Vincent van Gogh
(Groot-Zundert, 1853-1890, Auvers-sur-Oise)
Autoportrait, 1887
Huile sur toile, 47 x 35.5 cm
De la Faille 366
Le séjour parisien de deux ans est déterminant pour le changement de style de van Gogh. L’artiste était jusqu’alors placé à la périphérie des événements artistiques, encore sous l’influence de l’école de Barbizon. A Paris, au printemps de 1886, van Gogh se trouve brusquement mêlé à un grand changement. Insatisfaite des conquêtes de l’impressionnisme, une génération jeune et impatiente cherche des voies nouvelles. Le néo-impressionnisme de Seurat et de Signac remue l’avant-garde. Il en résulte pour van Gogh une situation curieuse: lui, l’artiste de trente-trois ans, jusqu’alors le partisan d’un art réaliste et expressif, hésite à refuser l’impressionnisme qu’il connaît à peine et se trouve confronté à des artistes de dix ou quinze ans plus jeunes que lui. Ceux-ci pourtant, représentants de cette nouvelle tendance, vont inévitablement devenir ses modèles. C’est particulièrement remarquable à l’atelier Cormon où van Gogh rencontre Henri de Toulouse-Lautrec et Emile Bernard.

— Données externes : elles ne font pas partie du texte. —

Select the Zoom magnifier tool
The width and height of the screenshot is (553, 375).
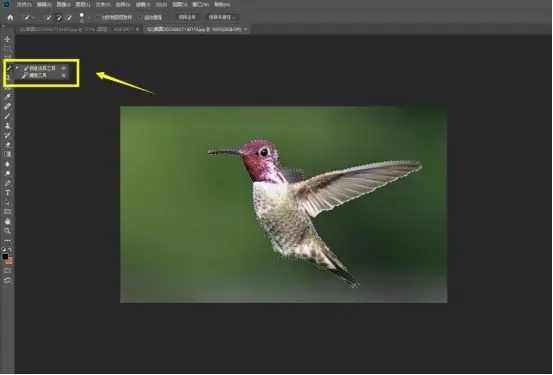point(7,231)
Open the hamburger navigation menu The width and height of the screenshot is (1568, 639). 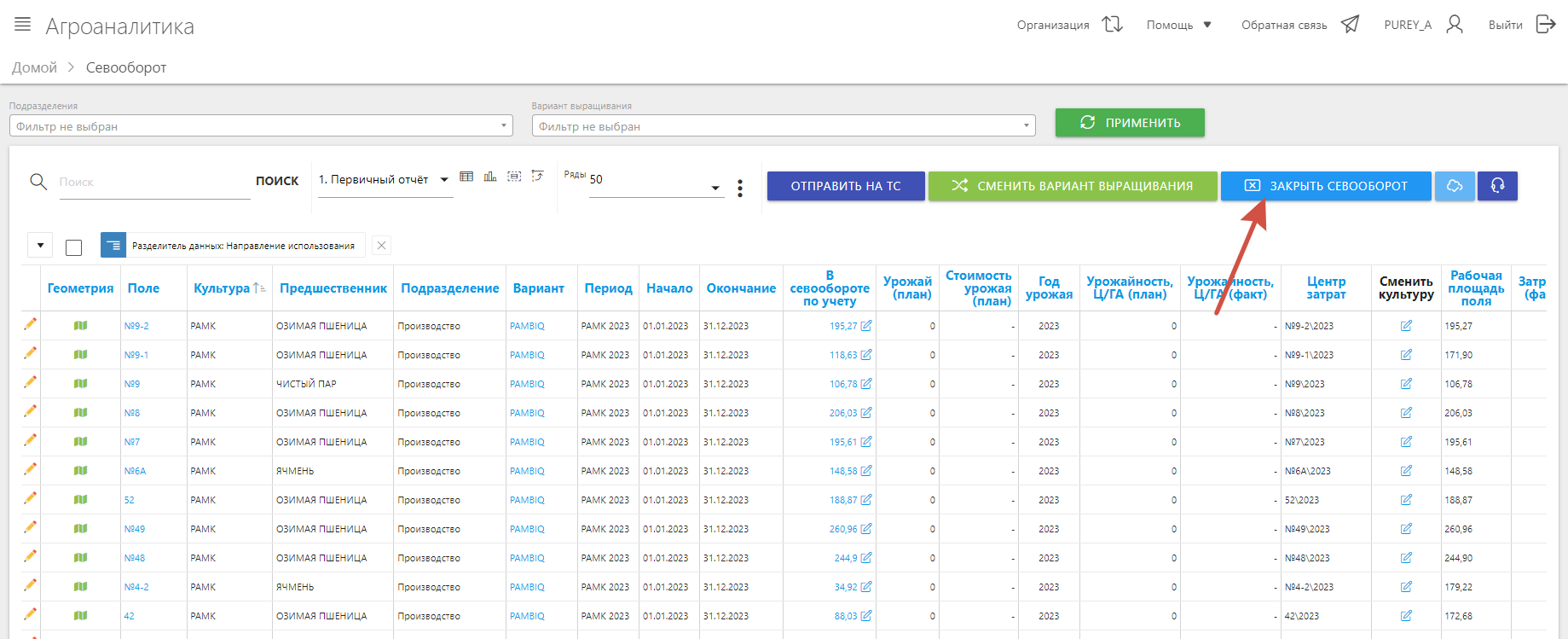tap(23, 25)
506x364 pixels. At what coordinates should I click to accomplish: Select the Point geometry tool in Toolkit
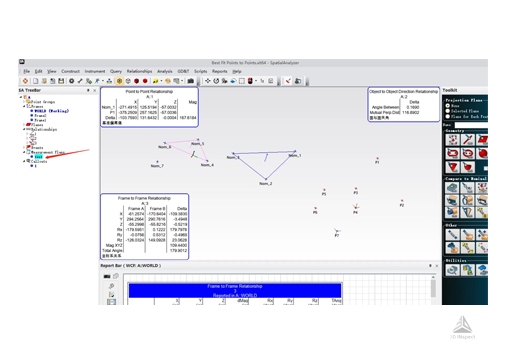452,140
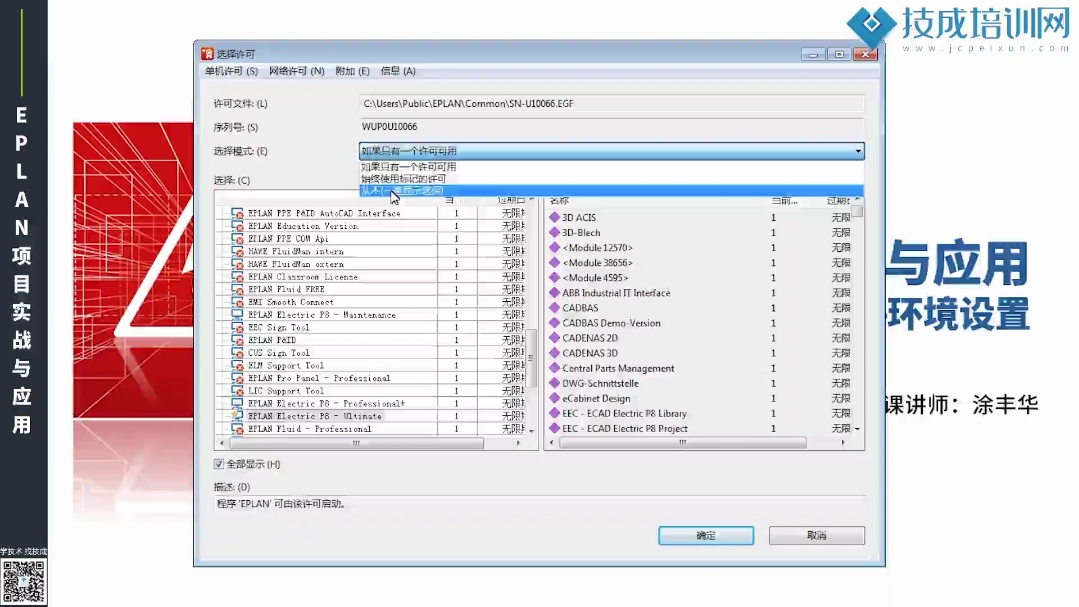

Il est dès lors compréhensible que van Gogh tente d’acquérir, presque en cachette, le nouveau style en faisant des études. La cinquantaine de tableaux de fleurs qu’il peint à Paris sont pour lui des exercices, par lesquels il tente de se libérer des tons sombres pour se familiariser avec les couleurs claires. Ceci apparaît nettement dans une lettre à sa sœur. C’est aussi le cas des vingt-trois autoportraits des années parisiennes qui le confrontent avec ses propres problèmes artistiques et lui permettent de remplacer les tons bruns et gris de sa palette par des couleurs claires. Dans la même mesure, ces autoportraits sont d’une impitoyable franchise envers lui-même. L’artiste renonce à toute suffisance de pose; c’est l’image d’un Hollandais roux, à l’aspect paysan, aux yeux bleus et scrutateurs, qui devait toujours rester un étranger dans un Paris mondain.